What's in this Guide?
- What Is Misophonia?
- The Genetic Link
- What Causes Misophonia?
- Who Does Misophonia Typically Affect?
- Diagnosis of Misophonia
- Genetic Tests for Misophonia - Are They Available?
- Misophonia and Autism
- Is Misophonia Treatable?
- The Prognosis for Misophonia
- Conclusion
Disclaimer: Before You Read
It is important to know that your genes are not your destiny. There are various environmental and genetic factors working together to shape you. No matter your genetic makeup, maintain ideal blood pressure and glucose levels, avoid harmful alcohol intake, exercise regularly, get regular sleep. And for goodness sake, don't smoke.
Genetics is a quickly changing topic. Read More...
Often normal, everyday sounds can infuriate them. These frayed nerves can lead to a variety of irrational behavior.
A misophonia sufferer may verbally attack someone laughing at a TV sitcom joke, assault someone for chewing gum, or run out of the room if a baby cries.
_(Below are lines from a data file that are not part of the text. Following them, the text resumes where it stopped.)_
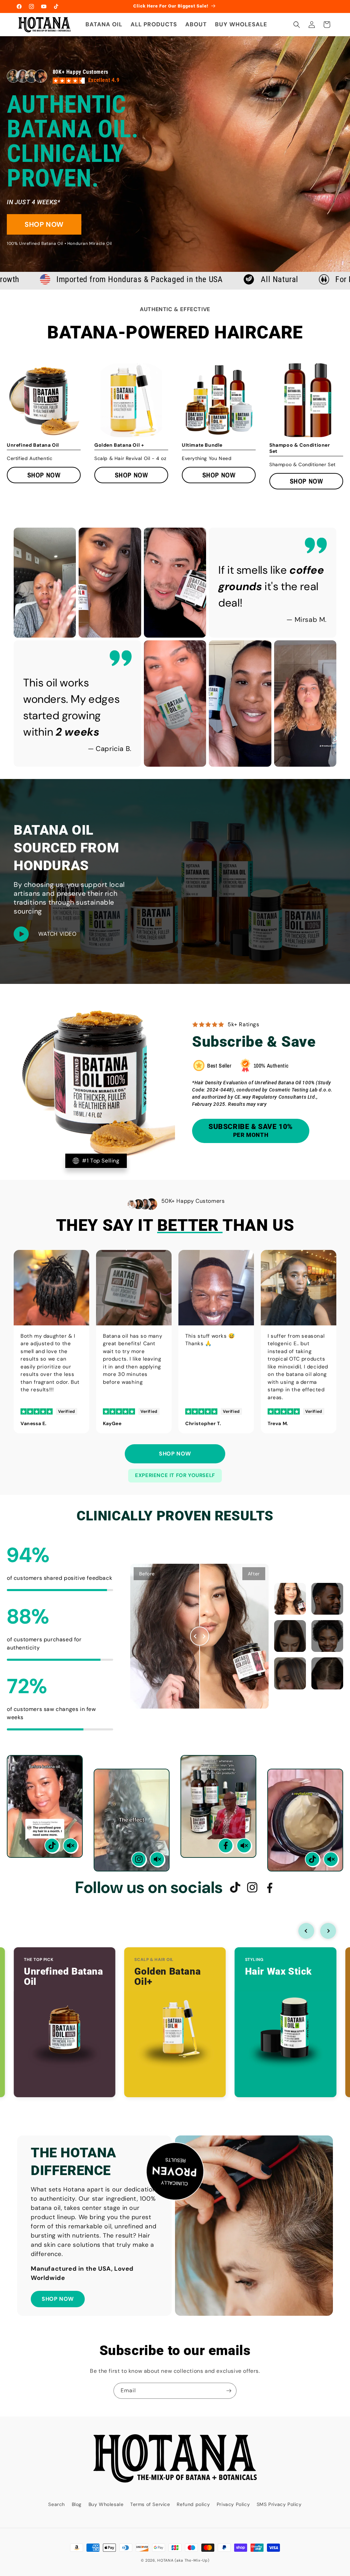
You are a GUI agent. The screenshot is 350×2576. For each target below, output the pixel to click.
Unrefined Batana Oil (33, 445)
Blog (77, 2504)
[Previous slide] (306, 1931)
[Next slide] (328, 1931)
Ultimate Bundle (202, 445)
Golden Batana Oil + (119, 445)
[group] (44, 400)
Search (56, 2504)
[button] (296, 24)
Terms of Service (150, 2504)
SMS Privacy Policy (279, 2504)
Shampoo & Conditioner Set (299, 448)
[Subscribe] (228, 2391)
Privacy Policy (233, 2504)
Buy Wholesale (106, 2504)
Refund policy (193, 2504)
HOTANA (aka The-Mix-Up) (183, 2560)
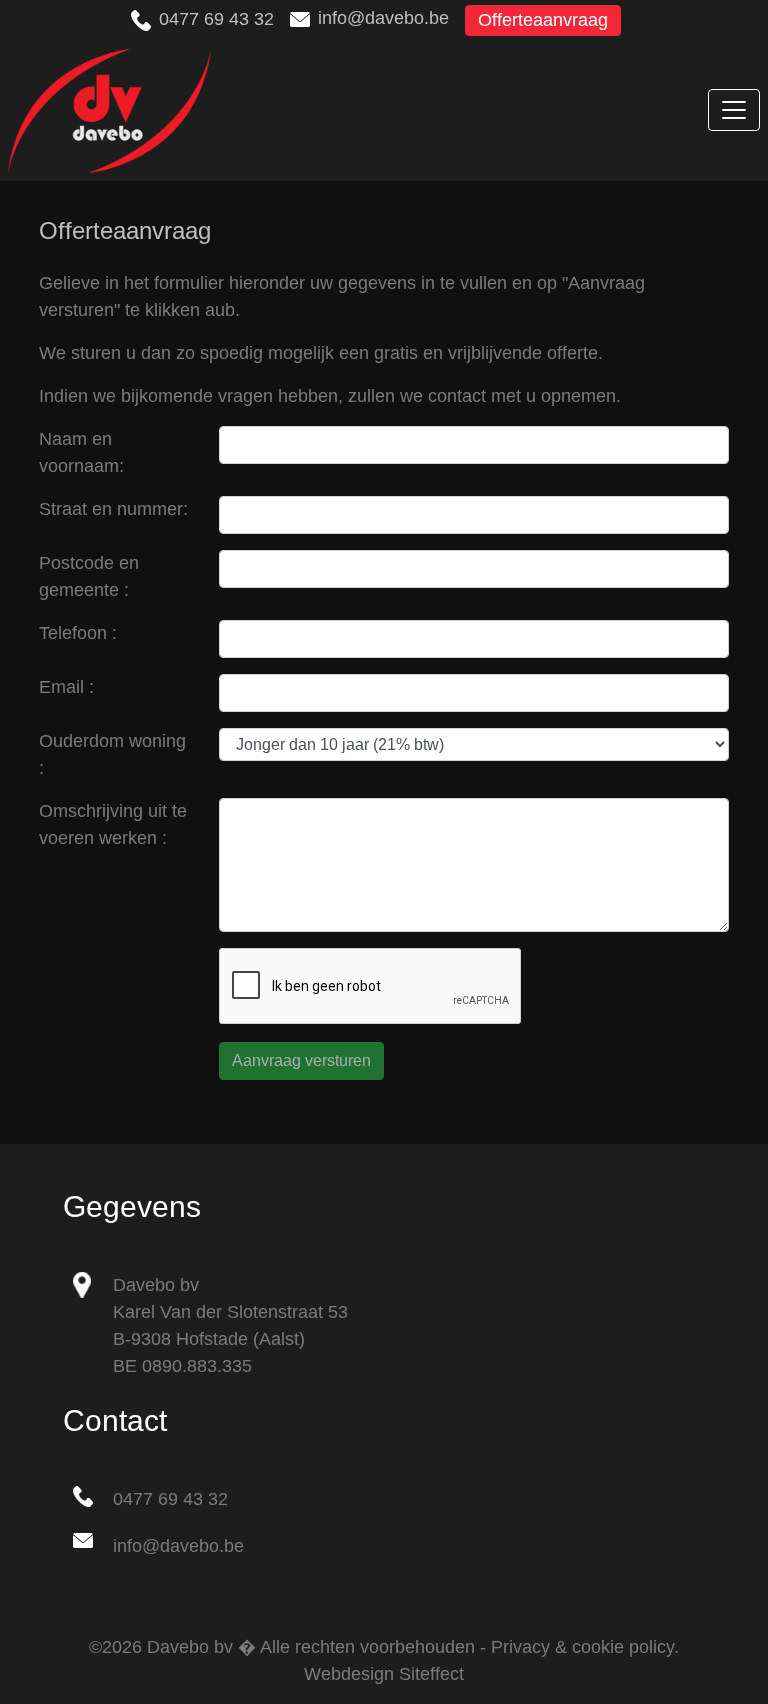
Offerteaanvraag (543, 20)
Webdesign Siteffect (384, 1674)
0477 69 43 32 (216, 19)
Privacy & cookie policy (582, 1647)
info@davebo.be (383, 18)
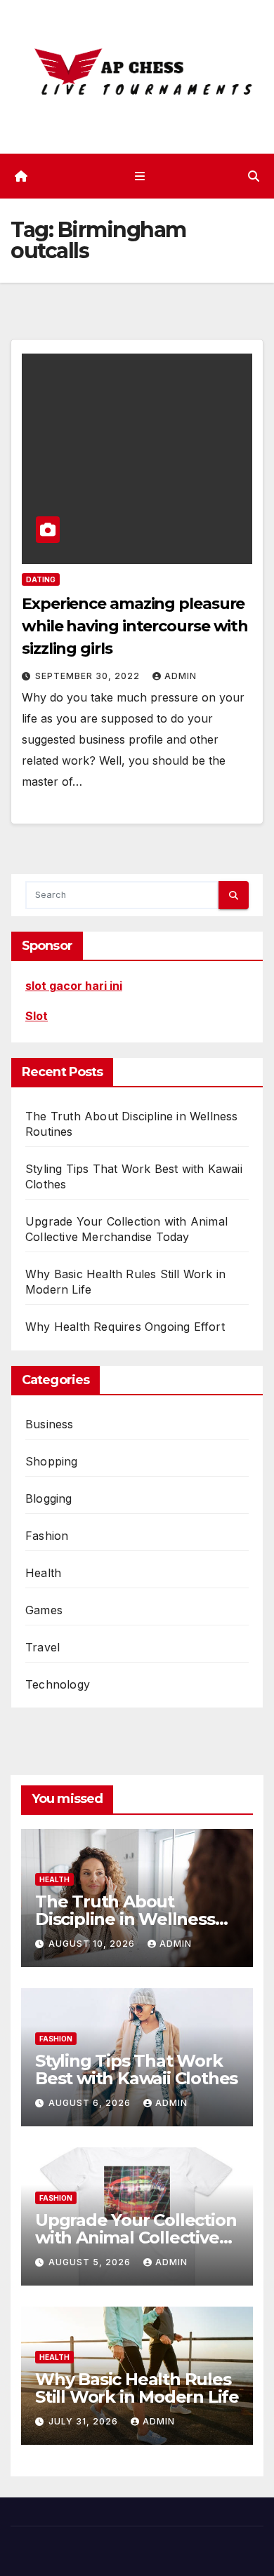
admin (180, 676)
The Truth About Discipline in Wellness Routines (125, 1919)
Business (49, 1424)
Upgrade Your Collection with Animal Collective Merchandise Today (135, 2237)
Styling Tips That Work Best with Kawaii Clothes (136, 2069)
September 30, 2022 (89, 676)
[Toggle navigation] (139, 176)
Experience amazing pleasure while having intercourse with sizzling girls (135, 626)
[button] (253, 176)
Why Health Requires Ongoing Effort (125, 1327)
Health (43, 1573)
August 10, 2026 (93, 1943)
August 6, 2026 (90, 2103)
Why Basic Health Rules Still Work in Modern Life (137, 2388)
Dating (41, 579)
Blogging (48, 1498)
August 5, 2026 (90, 2262)
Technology (57, 1684)
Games (44, 1610)
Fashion (46, 1536)
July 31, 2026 (84, 2421)
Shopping (51, 1461)
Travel (42, 1647)
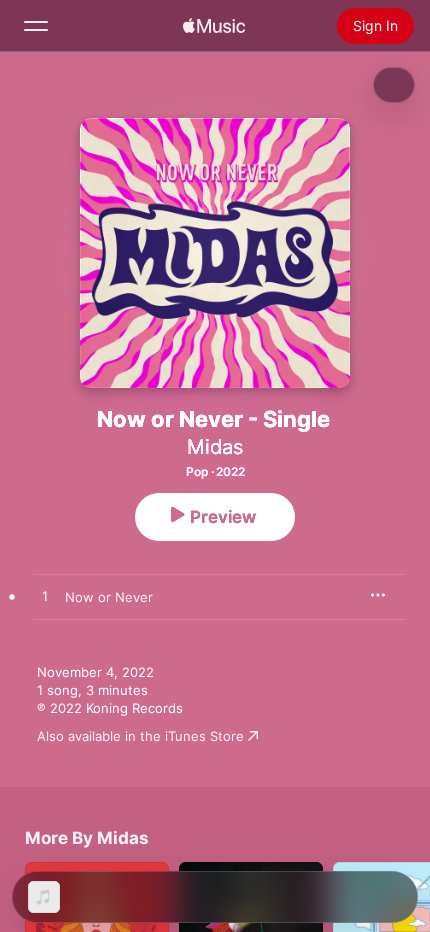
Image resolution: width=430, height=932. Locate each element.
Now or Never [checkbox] (109, 597)
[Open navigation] (36, 26)
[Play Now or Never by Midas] (45, 597)
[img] (214, 26)
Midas (215, 447)
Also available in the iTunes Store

We examine the real scientific finding behind this little-known disorder.
What Is Misophonia?
Misophonia, also called Selective Sound Sensitivity Syndrome, is a little-known disorder that is not formally recognized as a mental disorder and included in the DSM-5, the fifth edition of the “Diagnostic and Statistical Manual of Mental Disorders.”
Etymologically, misophonia derives from two Greek words 1 —misos, meaning “hate,” and “phónè” meaning, voice. In essence, then, it means “hatred of sound.”
In 2000, two audiologists coined this neologism because they wanted to distinguish it from other disorders for sound intolerance. Pawel and Margaret Jastreboff sought to differentiate misophonia from hyperacusis and phonophobia.
Hyperacusis is hypersensitivity to sound frequencies and volume while phonophobia is fear of sounds. Misophonia does not meet the criteria for either of these two disorders.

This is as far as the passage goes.